From: Peter Zijlstra
Date: Wed Sep 15 2021 - 11:45:13 EST


On Tue, Sep 14, 2021 at 11:40:01AM -0700, Andy Lutomirski wrote:
>
>
> On Tue, Sep 14, 2021, at 11:11 AM, Peter Zijlstra wrote:
> > On Tue, Sep 14, 2021 at 09:52:08AM -0700, Andy Lutomirski wrote:
> > > With a custom mapping, you don’t need to pin pages at all, I think.
> > > As long as you can reconstruct the contents of the shared page and
> > > you’re willing to do some slightly careful synchronization, you can
> > > detect that the page is missing when you try to update it and skip the
> > > update. The vm_ops->fault handler can repopulate the page the next
> > > time it’s accessed.
> >
> > The point is that the moment we know we need to do this user-poke, is
> > schedule(), which could be called while holding mmap_sem (it being a
> > preemptable lock).
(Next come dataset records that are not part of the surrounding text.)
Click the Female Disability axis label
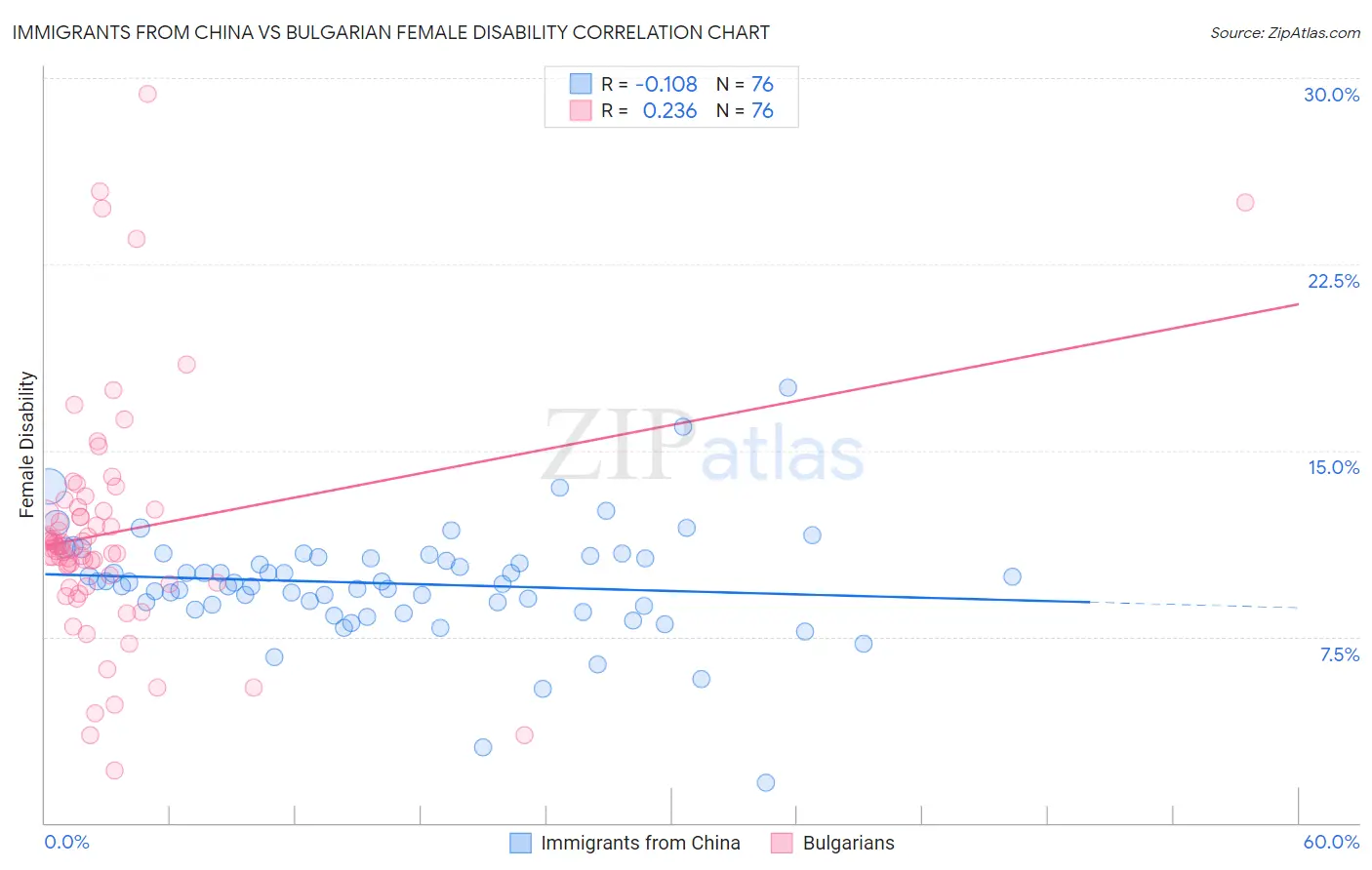The width and height of the screenshot is (1372, 870). (x=27, y=444)
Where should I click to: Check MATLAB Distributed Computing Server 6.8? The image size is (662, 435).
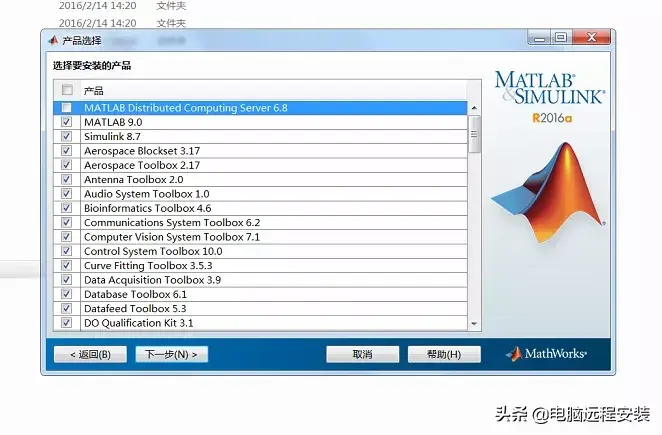[x=67, y=108]
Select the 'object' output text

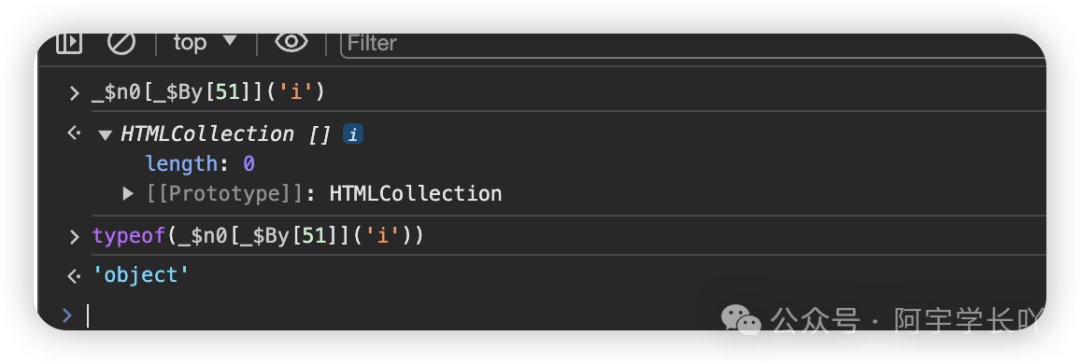141,276
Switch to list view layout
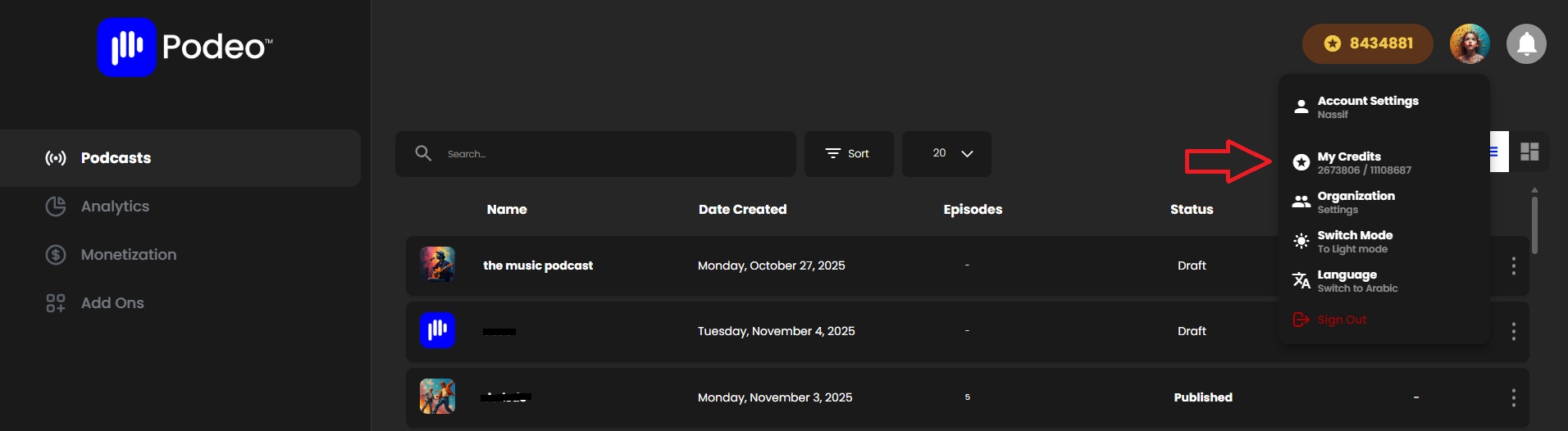 [1498, 152]
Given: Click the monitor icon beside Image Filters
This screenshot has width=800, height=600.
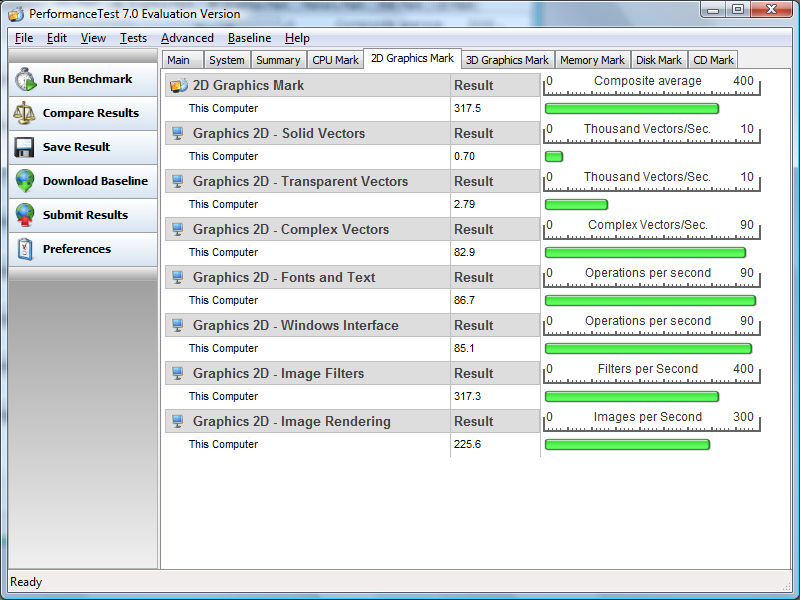Looking at the screenshot, I should (178, 373).
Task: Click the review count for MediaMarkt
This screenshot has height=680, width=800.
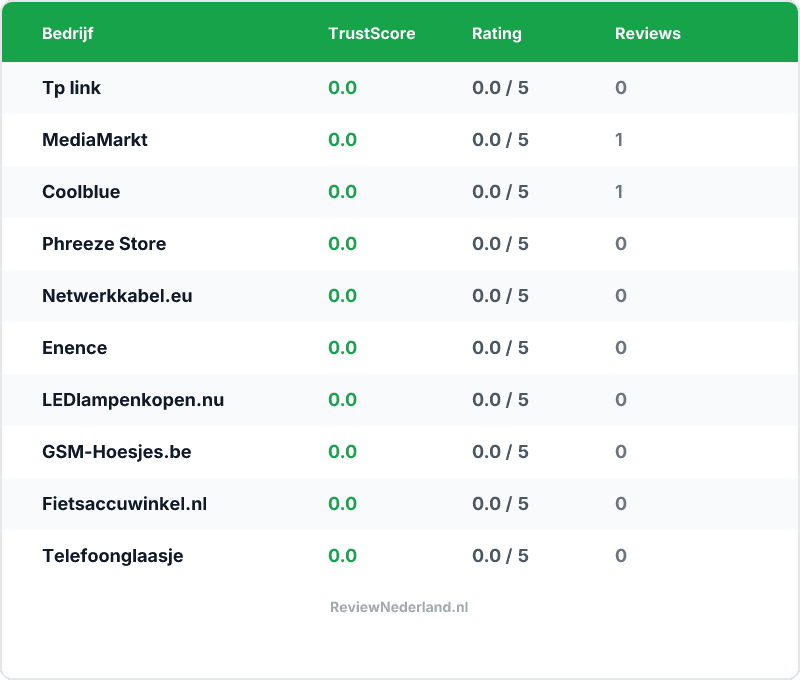Action: pos(619,140)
Which means we cannot go and do faults.
>
> That’s fine. The page would be in one or two states: present and
> writable by kernel or completely gone. If its present, the scheduler
> writes it. If it’s gone, the scheduler skips the write and the next
> fault fills it in.

That's non-deterministic, and as such not suitable.

> > > All that being said, I feel like I’m missing something. The point of
> > > this is to send what the old M:N folks called “scheduler activations”,
> > > right? Wouldn’t it be more efficient to explicitly wake something
> > > blockable/pollable and write the message into a more efficient data
> > > structure? Polling one page per task from userspace seems like it
> > > will have inherently high latency due to the polling interval and will
> > > also have very poor locality. Or am I missing something?
> >
> > The idea was to link the user structures together in a (single) linked
> > list. The server structure gets a list of all the blocked tasks. This
> > avoids having to a full N iteration (like Java, they're talking stupid
> > number of N).
> >
> > Polling should not happen, once we run out of runnable tasks, the server
> > task gets ran again and it can instantly pick up all the blocked
> > notifications.
> >
>
> How does the server task know when to read the linked list? And
> what’s wrong with a ring buffer or a syscall?

Same problem, ring-buffer has the case where it's full and events get
dropped, at which point you've completely lost state. If it is at all
possible to recover from that, doing so is non-deterministic.

I really want this stuff to work for realtime workloads too.